■ **Instructions for the task**
Rewrite the lines below, replacing "Vie pratique" with "Vie quotidienne" and leaving everything else unchanged. Omit the pictures from your answer.

■ **Available data**
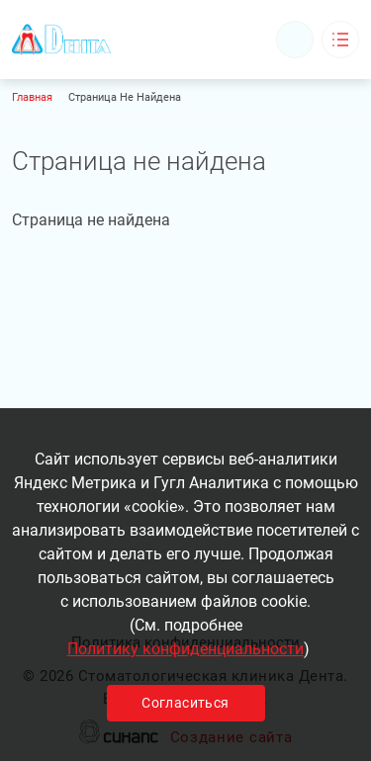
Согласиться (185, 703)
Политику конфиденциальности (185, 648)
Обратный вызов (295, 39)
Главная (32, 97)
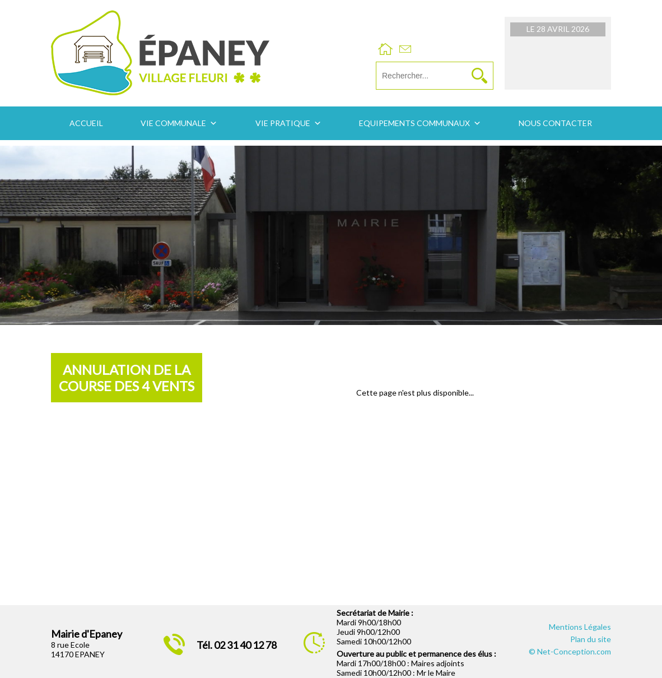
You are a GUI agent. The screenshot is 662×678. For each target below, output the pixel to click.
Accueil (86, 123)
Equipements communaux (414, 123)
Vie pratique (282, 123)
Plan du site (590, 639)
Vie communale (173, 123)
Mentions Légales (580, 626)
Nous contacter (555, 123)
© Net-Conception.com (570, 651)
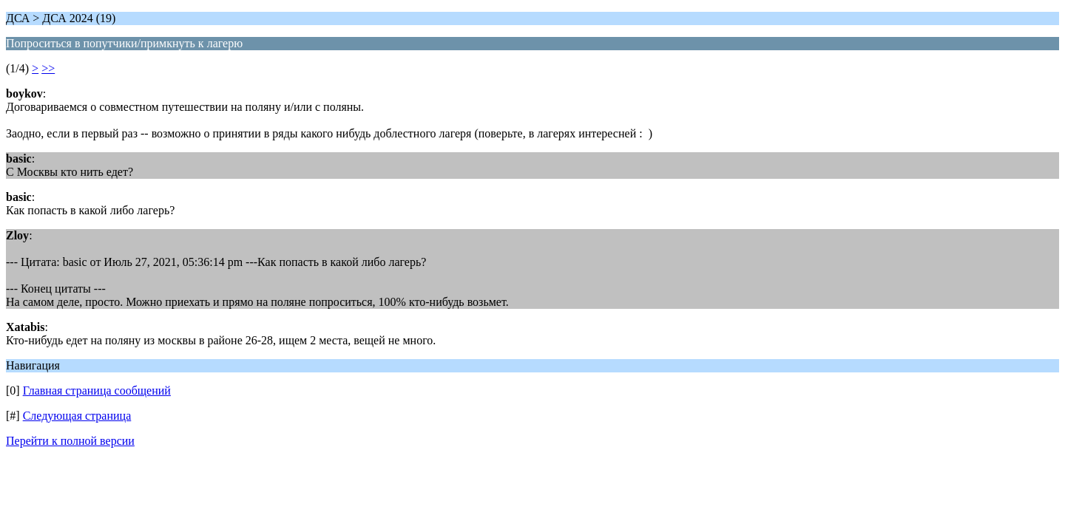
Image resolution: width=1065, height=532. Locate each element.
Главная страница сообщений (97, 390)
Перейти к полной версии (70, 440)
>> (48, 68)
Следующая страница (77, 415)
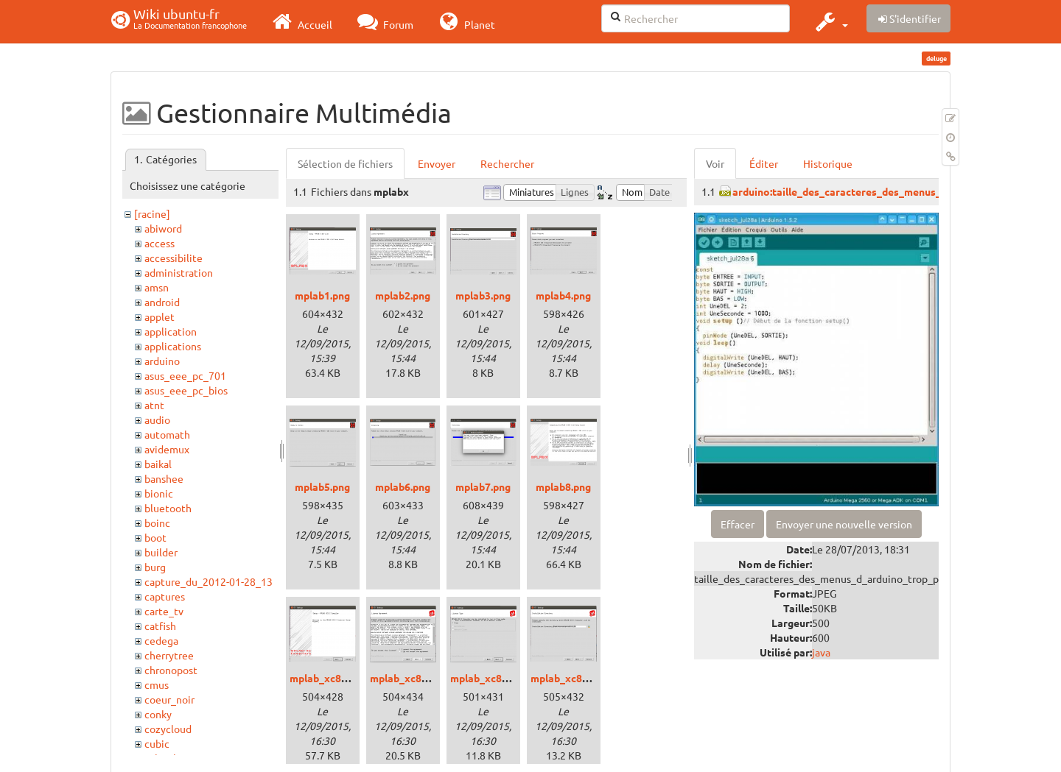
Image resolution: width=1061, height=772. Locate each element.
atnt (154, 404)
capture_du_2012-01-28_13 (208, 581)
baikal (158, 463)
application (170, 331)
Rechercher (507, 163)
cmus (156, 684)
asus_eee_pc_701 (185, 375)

■ **Result of this exercise**
Согласиться (185, 703)
Политику конфиденциальности (185, 648)
Обратный вызов (295, 39)
Главная (32, 97)
You are a GUI agent. The screenshot is 662×678. For each target below, output the pixel to click.
Accueil (86, 123)
Equipements communaux (414, 123)
Vie quotidienne (282, 123)
Plan du site (590, 639)
Vie communale (173, 123)
Mentions Légales (580, 626)
Nous contacter (555, 123)
© Net-Conception.com (570, 651)
Image resolution: width=1065, height=532. Locate each element.
Главная страница сообщений (97, 390)
Перейти к полной версии (70, 440)
>> (48, 68)
Следующая страница (77, 415)
Image resolution: width=1061, height=772. Locate each element.
atnt (154, 404)
capture_du_2012-01-28_13 (208, 581)
baikal (158, 463)
application (170, 331)
Rechercher (507, 163)
cmus (156, 684)
asus_eee_pc_701 (185, 375)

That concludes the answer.